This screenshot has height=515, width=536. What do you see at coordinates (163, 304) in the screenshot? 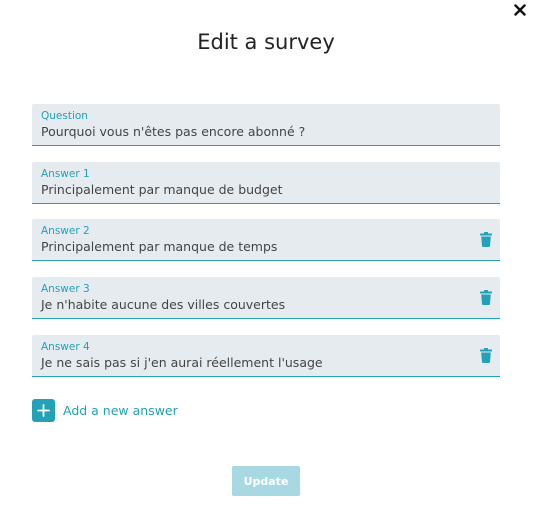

--- --- ---

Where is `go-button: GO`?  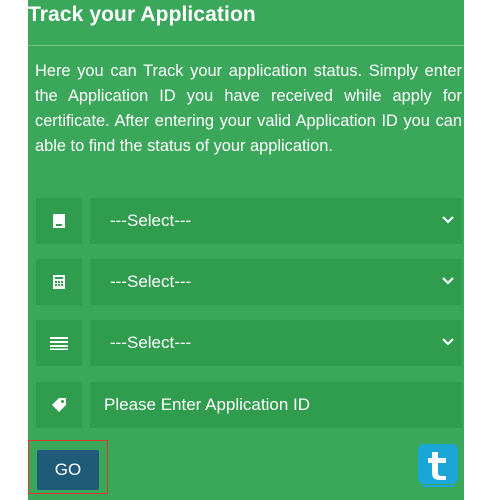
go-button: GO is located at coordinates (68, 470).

--- --- ---

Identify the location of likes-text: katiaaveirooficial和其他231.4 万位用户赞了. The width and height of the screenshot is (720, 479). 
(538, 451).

--- --- ---

> **Work item**: Reproduce the material word for word, beginning at the line that contains "Identify the location" and stopping after the line that contains "(538, 451).".

> **Output of the task**:
Identify the location of likes-text: katiaaveirooficial和其他231.4 万位用户赞了. The width and height of the screenshot is (720, 479). 
(538, 451).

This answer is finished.